Ya, the stuff you’re standing on. It makes up the berms on three sides of most ranges. If the local terrain where you are looking to build a competition style practice bay doesn’t automatically offer up plenty of moveable dirt you are going to have to expand your budget and have it brought to you. You may be able to find ads for “free fill dirt” but remember that Diesel is expensive and the drivers aren’t free! My solution was to find an area with a hillside we could cut into in order to move the cut out dirt to the sides for berms and the hill side that gets cut into will make up the back berm. If luck is on my side, we will be able to hit NRA recommended heights (available free from the NRA) without bringing additional dirt in!

SIZE

This is a practice range and I would love to have a couple of competition level bays that are 50 yards wide and 100 yards plus deep, but it’s not what I need (or want to budget for).
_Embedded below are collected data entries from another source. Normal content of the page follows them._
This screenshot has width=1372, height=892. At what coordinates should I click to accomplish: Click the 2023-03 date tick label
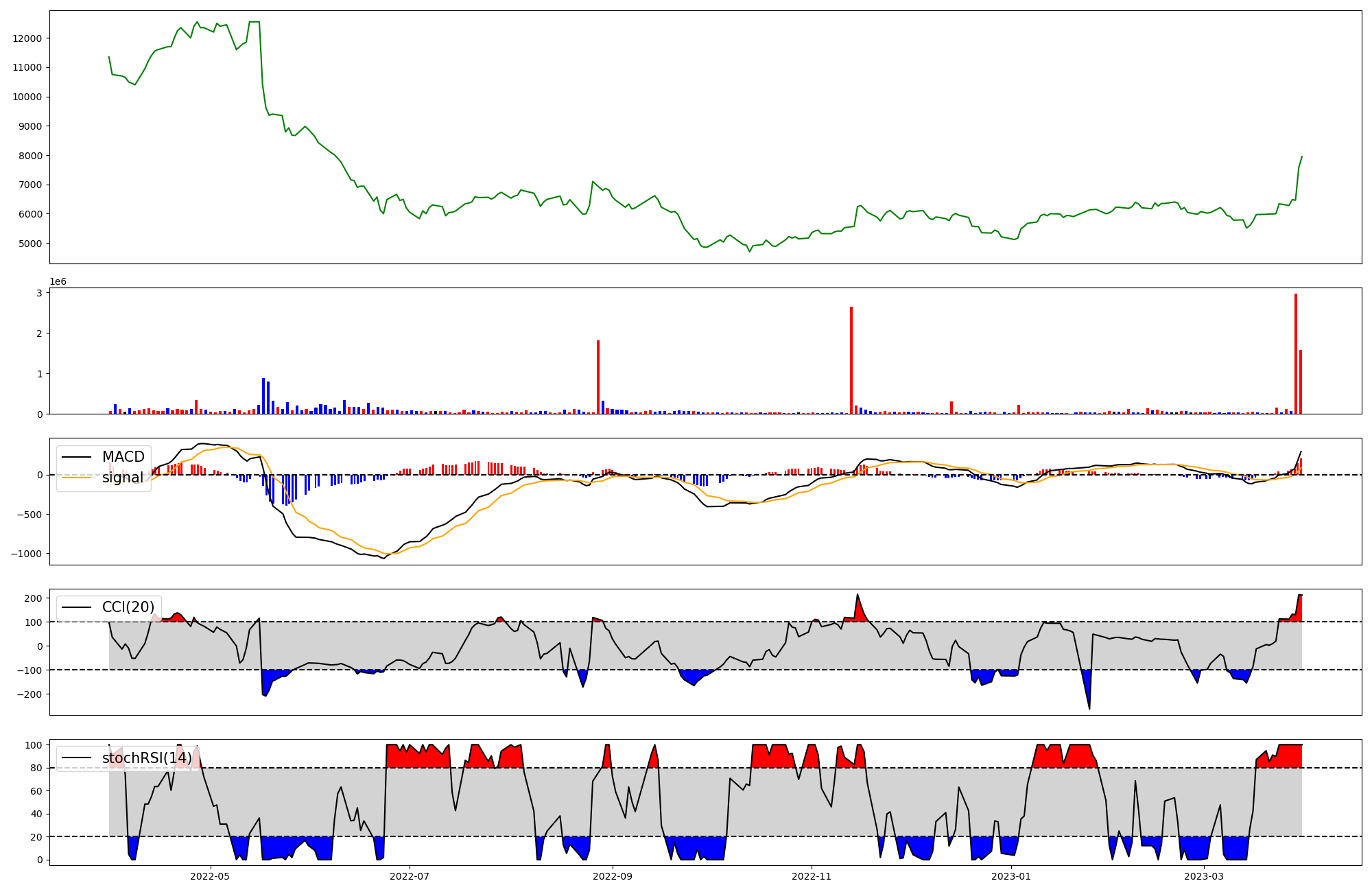(x=1204, y=876)

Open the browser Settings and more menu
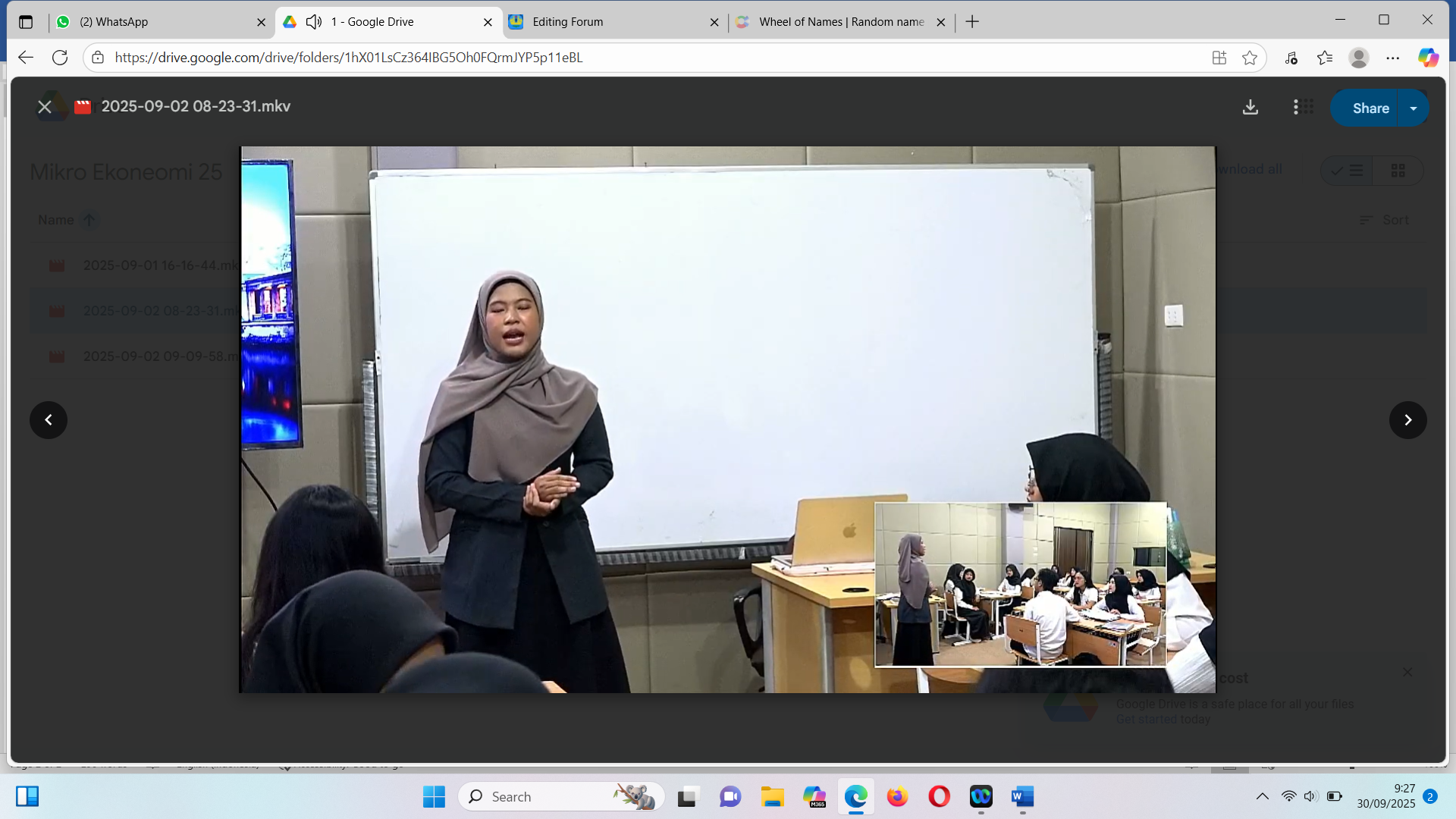click(1393, 58)
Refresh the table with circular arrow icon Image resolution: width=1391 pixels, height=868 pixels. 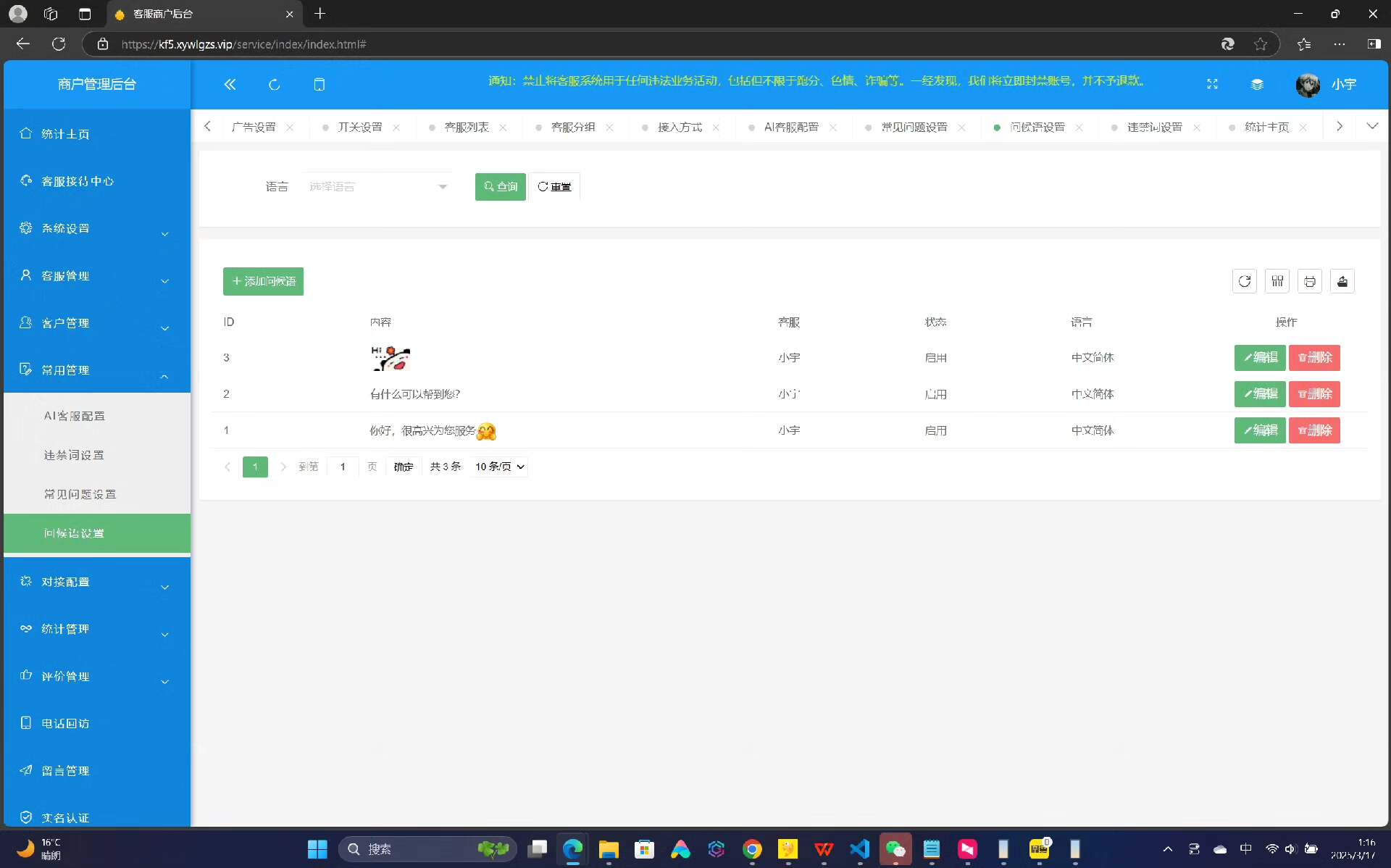pyautogui.click(x=1244, y=281)
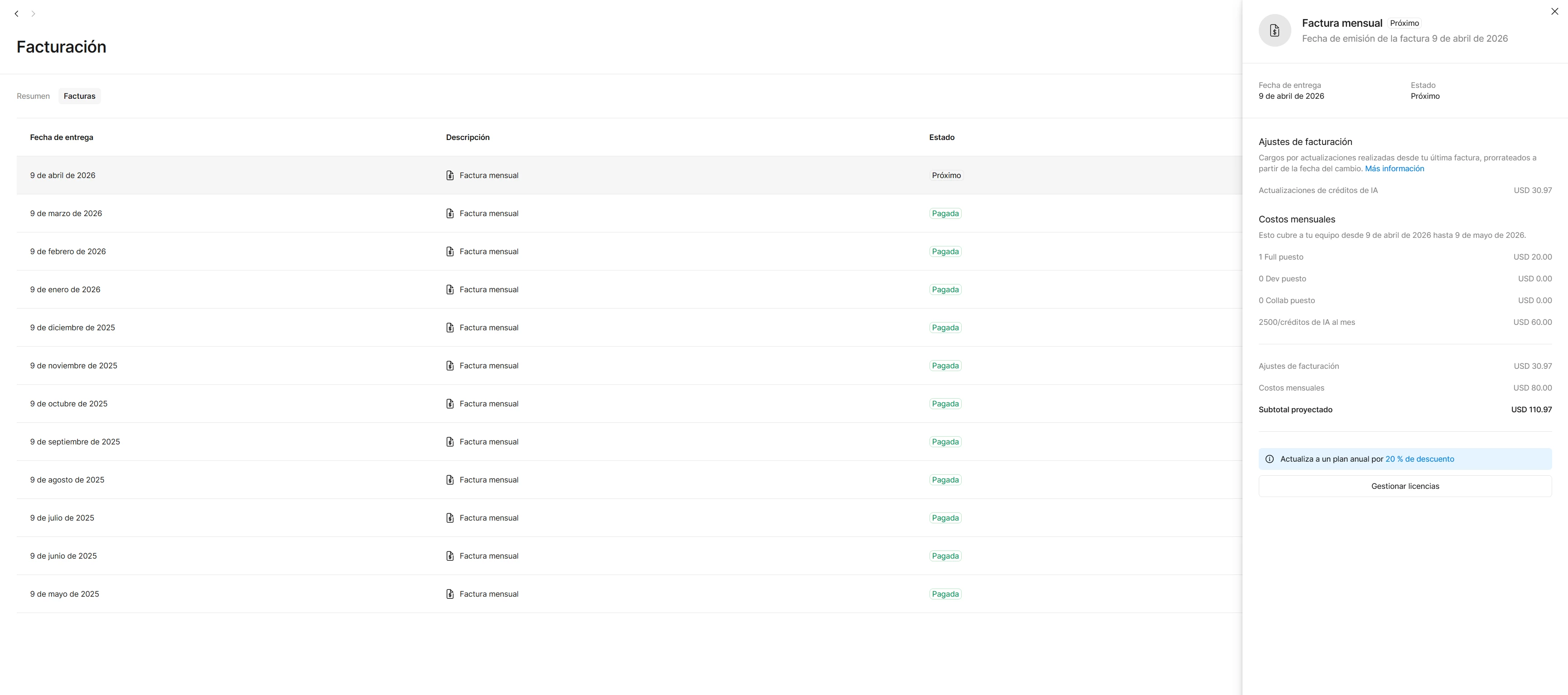This screenshot has height=695, width=1568.
Task: Switch to the Resumen tab
Action: coord(33,96)
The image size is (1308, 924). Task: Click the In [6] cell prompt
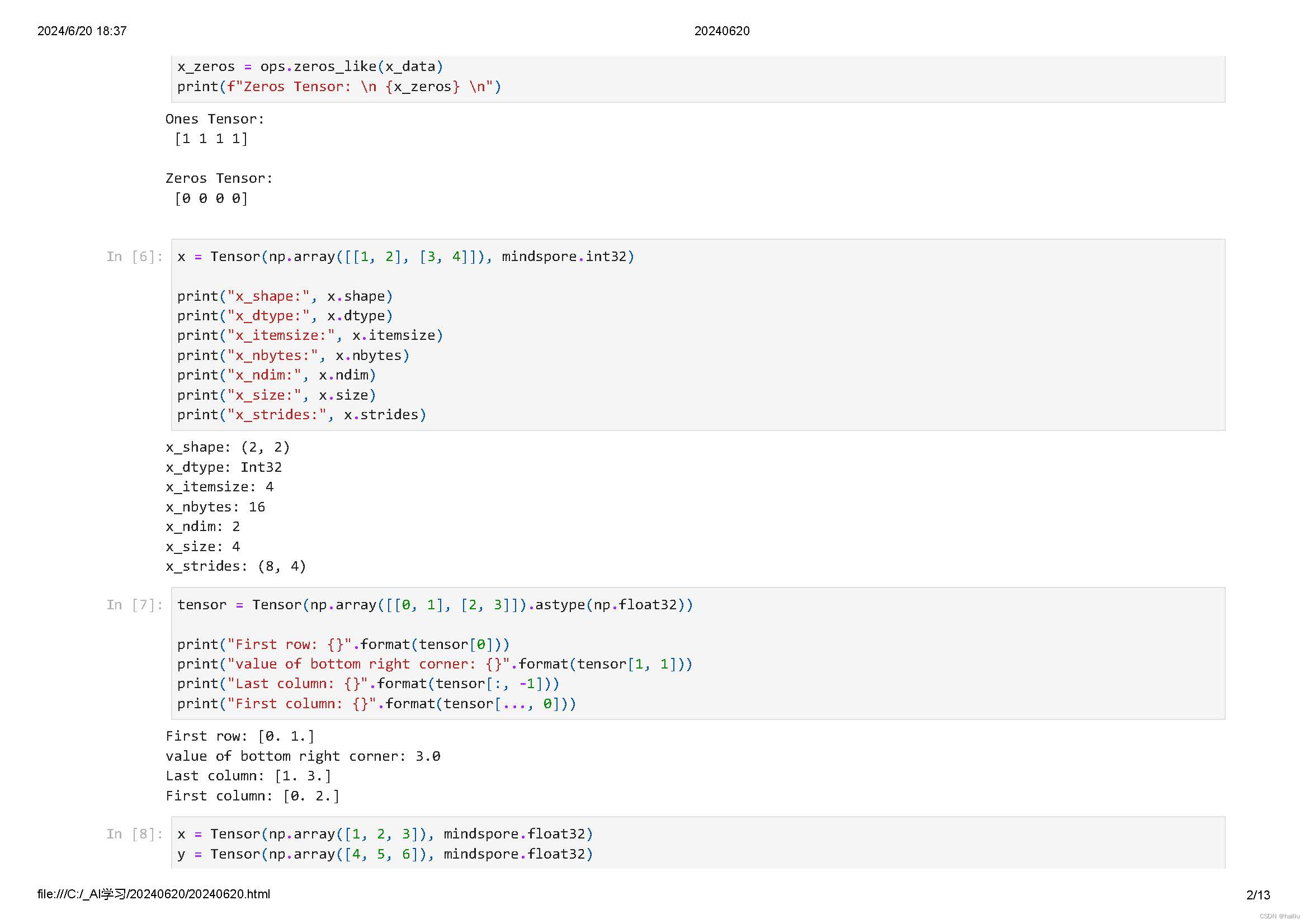(134, 257)
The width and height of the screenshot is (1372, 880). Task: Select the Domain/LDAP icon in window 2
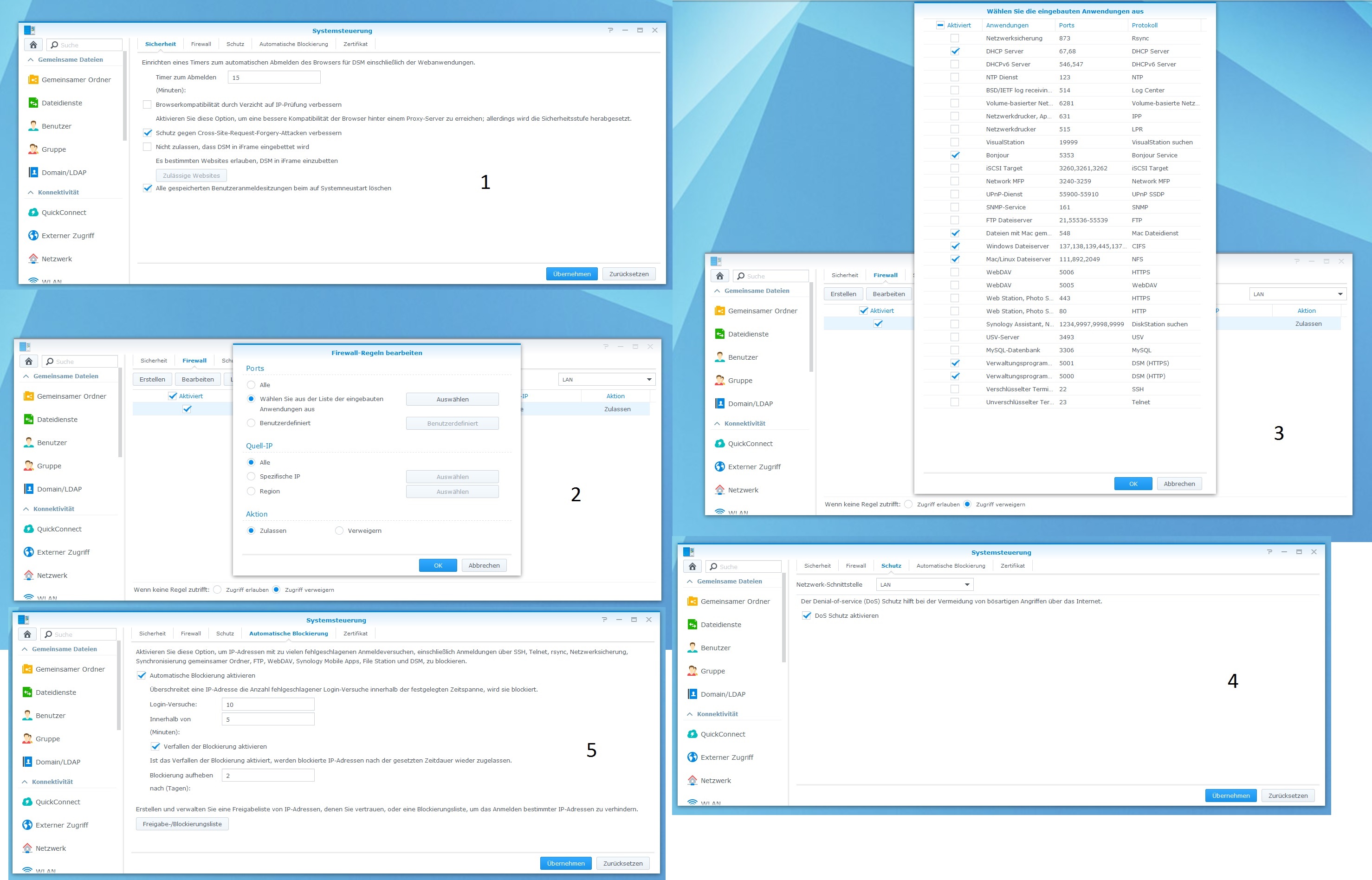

For most of the practice I want to accomplish, a 25-30 yard deep bay that is 25-30 yards wide will provide me with more than enough space to practice 180 degrees from side to side for everything but rifle and slug shots on steel. Since this is on private property and the only bay, I can safely shoot in a single direction towards the back berm from outside of that bay for offhand and long range practice.

DISTANCE

Within a bay that is 25-30 yards deep, pistol and shotgun practice should be ideal, but ultimately I want to be able to push my rifle distance to 300+ yards. Why? Well, when practicing long range shooting with a BDC style reticle, I prefer to get just far enough out that I have to use the BDC reticle to make those hits. We will be removing a few trees and some limbs to make this happen, while also leaving plenty to maintain shade near the range.

TARGETS

I have two considerations here, target variety and target care. I have a wonderful supply of targets from various static targets, paper target stands, poppers, spring poppers, short range rifle targets that handle abuse like no other, steel challenge style targets, knock down targets, and reactive targets like plate racks, stars, and spinners. If starting FRESH with nothing I would order a handful of paper target stands, 8” static target package, 10” static target package, 12” static target package, and a 12”x20” silhouette static target package. If adding more shotgun and rifle, the spring poppers would quickly go on that list as well. A few 2”x4” boards, some 1”x2” boards, and some cardboard targets and you are shooting just about any drill you desire. Target care is a little different. If you’re like me, you don’t have an enclosure to keep all of your valuable steel in. Rust wastes money. It would take a LONG time to rust through your steel targets, but I don’t like handling rusty steel either. Paint becomes the first thing, and keeping steel off the ground is the next. On my new range, we are trying to cut out a flat section to put weed block down, put polymer load bearing pallets on top of that, and stack steel off the ground when not in use.